We will assist you in creating an agreement which clarifies how the business will be run, protects a shareholders’ interests in a company and avoids potential disputes.
How can we help?
Shareholders Agreement Solicitors
Our team of Shareholders Agreement solicitors provide expert advice to businesses looking to implement, update or review a shareholders agreement.
- Advice on the roles and responsibilities of the directors and shareholders
- Help with drafting the correct type of agreement and ensuring that it reflects the wishes of the shareholders
- Understanding of what happens to a shareholder’s shares after death, incapacity, or bankruptcy
- Advice on what circumstances shares can be transferred
The Shareholders Agreement Toolkit:
- Shareholder Agreements Frequently Asked Questions – find quick answers below
- Shareholders Agreements Checklist– the perfect place to start
- 10 reasons why you should have a Shareholders Agreement– what do the experts think?
- Guide to Shareholder Agreements for owner managed and family businesses
What is a Shareholders Agreement?
Think of it as protection for the future. A shareholders’ agreement sets out the relationship between 2 or more shareholders in a private or unlisted public company, their share of the company, how the business will be run and what happens if difficulties arise.

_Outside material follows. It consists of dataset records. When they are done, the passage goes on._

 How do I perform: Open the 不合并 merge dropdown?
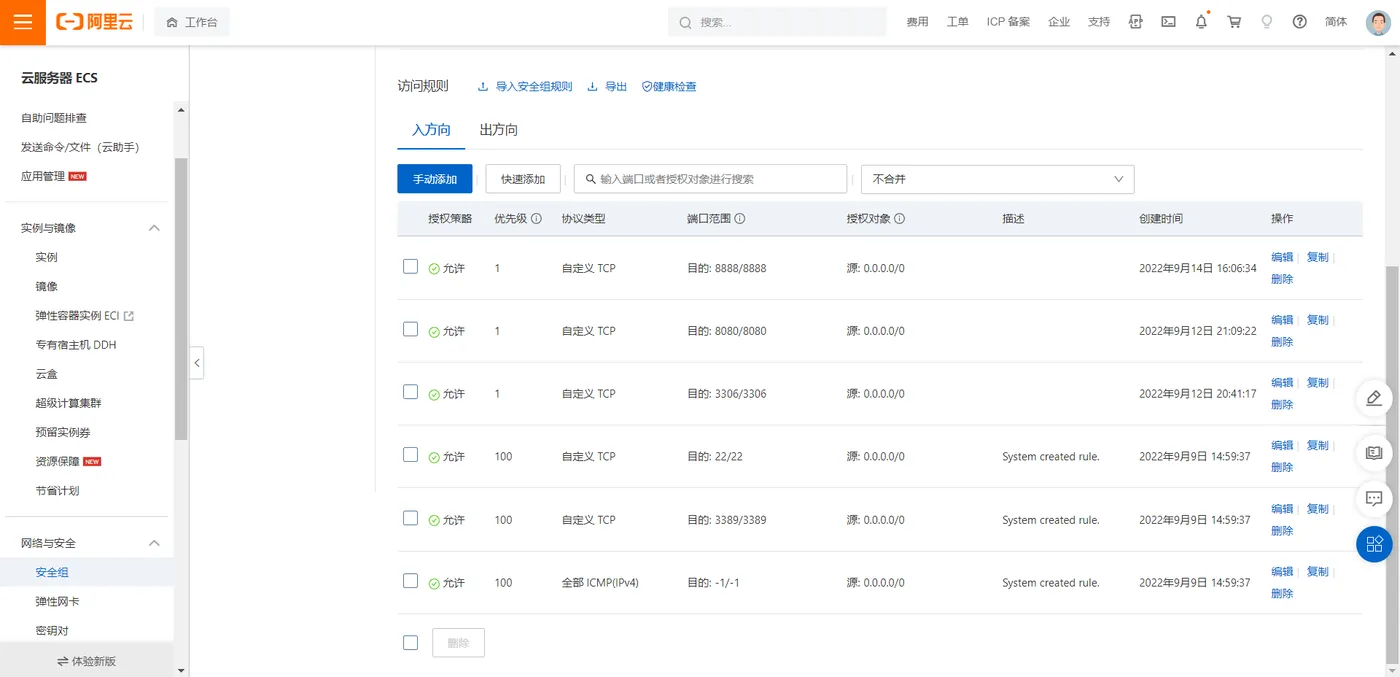tap(997, 179)
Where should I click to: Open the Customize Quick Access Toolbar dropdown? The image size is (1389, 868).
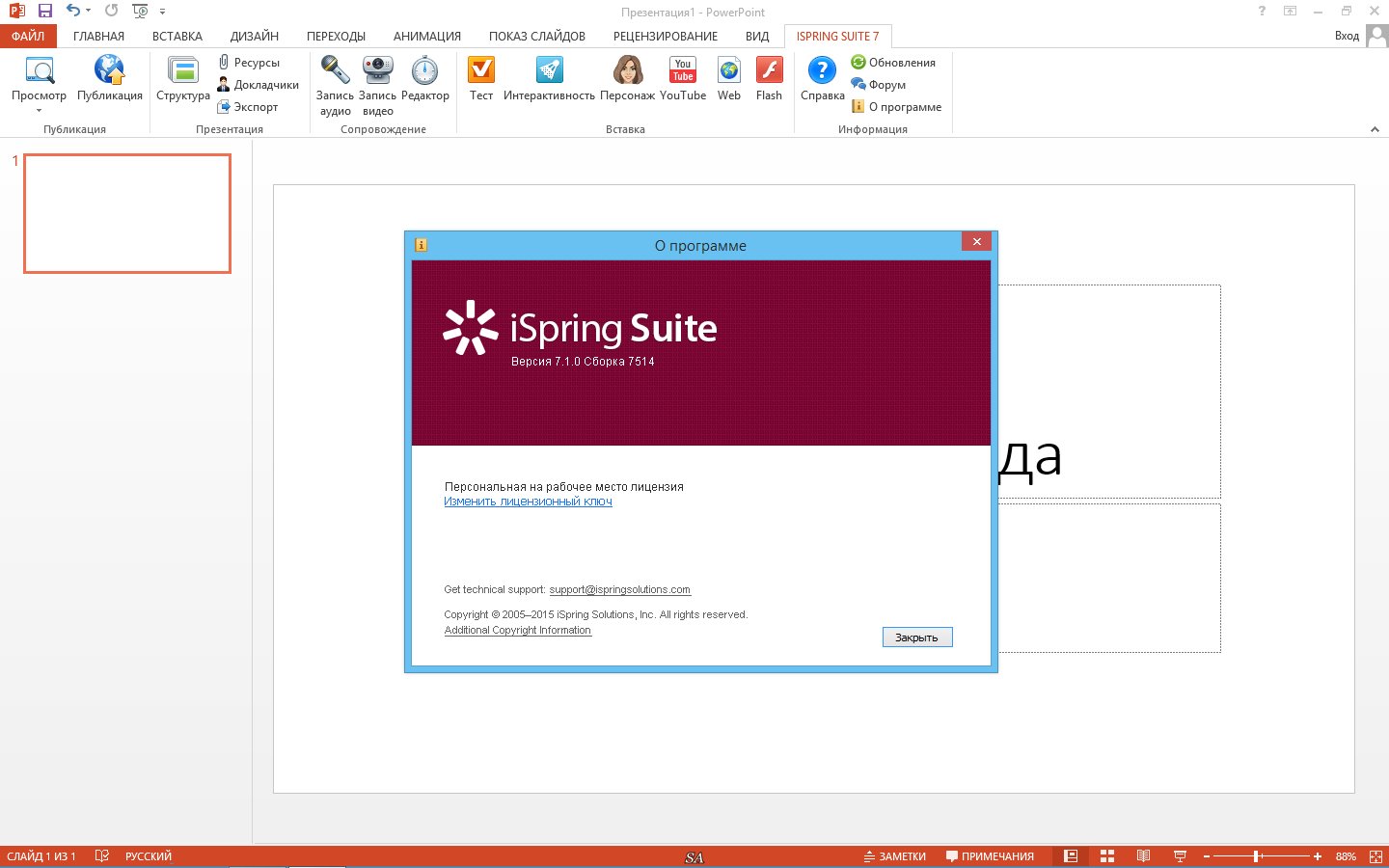[x=162, y=12]
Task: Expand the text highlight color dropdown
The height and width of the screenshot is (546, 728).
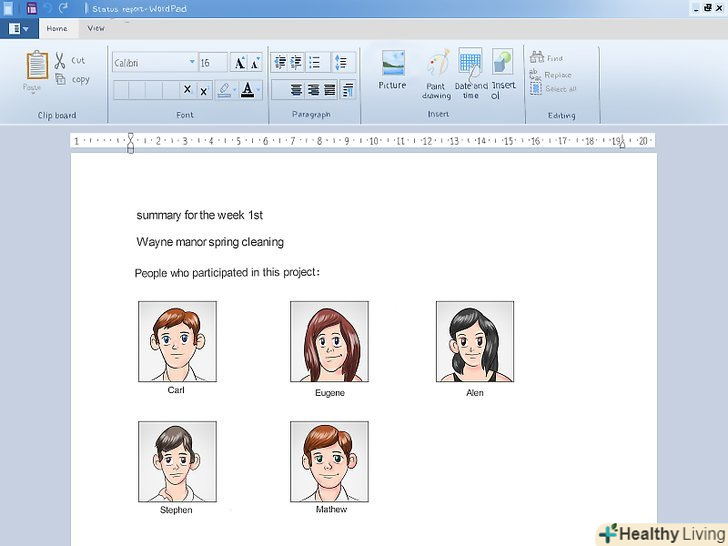Action: point(236,90)
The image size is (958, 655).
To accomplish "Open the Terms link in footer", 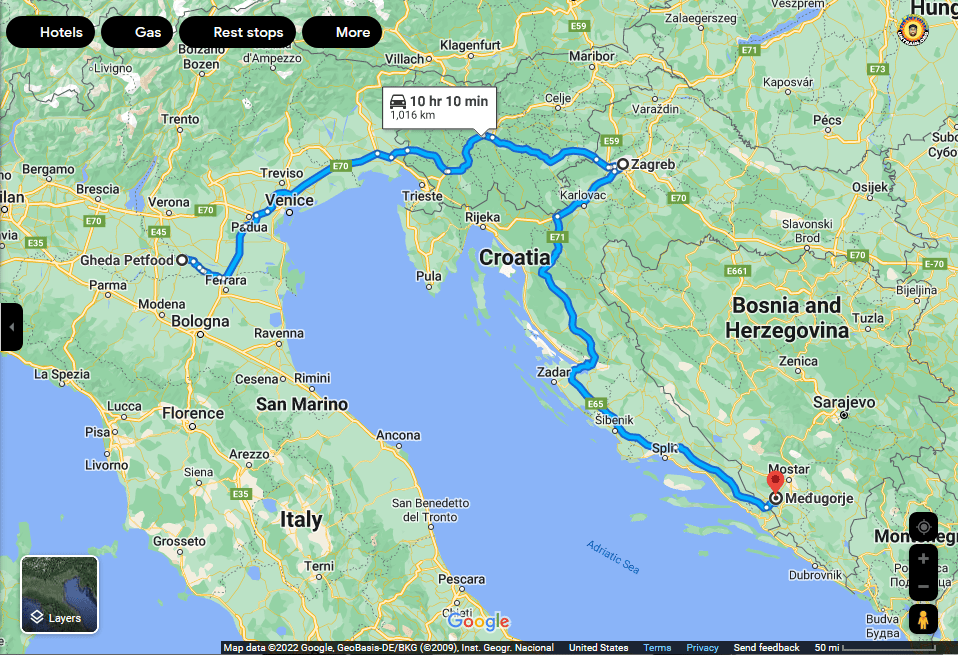I will point(657,648).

Shareholders Agreements supplement the Articles of Association. They are governed by contract law and may be amended and ended by simple agreement.

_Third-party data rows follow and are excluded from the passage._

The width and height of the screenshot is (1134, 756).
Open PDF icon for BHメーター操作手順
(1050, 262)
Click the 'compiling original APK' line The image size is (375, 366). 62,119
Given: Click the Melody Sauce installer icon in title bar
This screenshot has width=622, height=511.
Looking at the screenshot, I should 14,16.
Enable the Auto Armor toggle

Unlike the Articles of Association, the Shareholders Agreement is a private document and does not need to be registered with Companies House or made public.
Why should I have a Shareholders Agreement?

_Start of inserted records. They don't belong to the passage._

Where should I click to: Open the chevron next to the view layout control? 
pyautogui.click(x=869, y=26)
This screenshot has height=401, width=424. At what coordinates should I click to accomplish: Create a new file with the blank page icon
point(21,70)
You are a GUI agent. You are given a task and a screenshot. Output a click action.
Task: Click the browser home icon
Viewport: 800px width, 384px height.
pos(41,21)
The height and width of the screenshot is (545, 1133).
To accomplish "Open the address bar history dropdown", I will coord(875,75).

The primary purpose of a Shareholders Agreement is to protect the shareholders’ investment in the company and to establish a fair relationship between them.
There may be situations where the standard voting rights in accordance with shareholdings are not appropriate. For example, a company may be reliant on the skills and knowledge of a minority shareholder or a minority shareholder may have lent money to the company.
A Shareholders’ Agreement provides a more equal distribution of power and protects minorities. It can also set out strategies to help resolve the issues that arise when:
- A deadlock occurs between the shareholders
- A shareholder decides to sell his interests
- One of the shareholders dies.
What should a Shareholders Agreement include?
A Shareholders Agreement sets out detailed and practical rules for the company and its shareholders and will deal with some or all of the following matters:
- The purpose of the company
- Does the company have a business plan?
- What are the expectations of the shareholders?
- When, to whom and at what price can shares be sold?
- What are the terms regarding the distribution of any new shares?
- What will happen if a shareholder dies, sells their shares or becomes incapacitated?
Matters requiring unanimous consent
- Should minority shareholders be given veto rights?
- What decisions can only be made with unanimous consent?
- If shareholders have special rights to appoint and remove directors?
- How directors and shareholders are to be rewarded?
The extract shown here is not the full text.